Are you tounge blocking during the first eight bars? Also, are you moving your jaw back and forth or the harp?

Dennis Gruenling
Dennis Gruenling Mar 28, 2015

Most definitely tongue-blocking for the first eight bars (and the whole tune pretty much). While holdig the harp and playing, it's a combination of moving the harp over with my hands, and slightly moving my mouth as well.

Dave
Dave Mar 24, 2015

Any tips on breathing? Do you pretty much have to hold the inhale for the four bars or is there a discreet way to get rid of some air along the way?

Taylor
Taylor Mar 24, 2015

I think you just have to suck it up (pardon the pun) for the first four bards.  I play it softer on the first four bars and then get my air out on the blows of the IV.  I think I let air leak out my nose too.

Dave
Dave Mar 24, 2015

Thanks Taylor. 

Dennis Gruenling
Dennis Gruenling Mar 25, 2015

As Taylor says, it's a good idea to play softer for this section.
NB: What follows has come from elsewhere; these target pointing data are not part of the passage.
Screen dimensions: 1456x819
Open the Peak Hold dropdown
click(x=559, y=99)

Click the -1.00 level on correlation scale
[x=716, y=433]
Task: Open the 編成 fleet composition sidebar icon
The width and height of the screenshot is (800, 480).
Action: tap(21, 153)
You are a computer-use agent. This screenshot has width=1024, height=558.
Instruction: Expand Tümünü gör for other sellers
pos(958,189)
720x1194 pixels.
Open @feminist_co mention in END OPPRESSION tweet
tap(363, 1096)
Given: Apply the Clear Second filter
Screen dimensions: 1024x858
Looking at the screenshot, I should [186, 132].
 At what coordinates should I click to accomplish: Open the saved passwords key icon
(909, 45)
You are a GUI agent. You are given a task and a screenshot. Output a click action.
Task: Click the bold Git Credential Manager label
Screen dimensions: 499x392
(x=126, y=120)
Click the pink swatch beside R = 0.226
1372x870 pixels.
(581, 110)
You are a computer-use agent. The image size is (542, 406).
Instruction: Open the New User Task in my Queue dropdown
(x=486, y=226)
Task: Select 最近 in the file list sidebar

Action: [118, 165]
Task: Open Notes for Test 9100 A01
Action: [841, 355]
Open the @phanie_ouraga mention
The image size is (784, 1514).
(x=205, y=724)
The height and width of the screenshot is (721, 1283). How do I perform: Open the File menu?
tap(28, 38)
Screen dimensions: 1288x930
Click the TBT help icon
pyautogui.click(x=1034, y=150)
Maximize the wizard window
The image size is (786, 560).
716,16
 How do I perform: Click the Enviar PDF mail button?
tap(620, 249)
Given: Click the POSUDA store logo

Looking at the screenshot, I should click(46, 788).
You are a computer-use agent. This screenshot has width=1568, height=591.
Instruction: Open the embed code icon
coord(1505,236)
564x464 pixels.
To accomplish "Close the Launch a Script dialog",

As a harmonica player, you always want to play softer in general, it's always good technique to play soft so you don't run out of air...! Breath control is very important playing harp.

Dave
Dave Mar 25, 2015

Thanks, playing softer does extend the breath and sounds better too. 

Dennis Gruenling
Dennis Gruenling Mar 25, 2015

Playing the harmonica softer always gets a better sound and tone...as long as your not playing an el cheapo $1.99 harmonica from the truck stop, in which case it would be so leaky you wouldn't be able to play softly...!

Taylor
Taylor Mar 27, 2015

"El Cheapo"? See Dennis, you CAN speak Spanish.  https://youtu.be/XKRQMCHlONU according to this video, drinking liquor helps.  At least that's what the internet says...

Taylor
Taylor Mar 23, 2015

During the triplets, are you playing the downbeat note slightly louder than the others?

Dennis Gruenling
Dennis Gruenling Mar 25, 2015

Not really, but you can if you want. Sometimes Walter would accentuate every OTHER downbeeat, in this case that would mean beats "1" and "3" which of course is the 3 draw in both cases. The triplet on those beats is 3-4-3 draw...the triplerts starting on beat "2" and "4" would be 4-3-4 draw.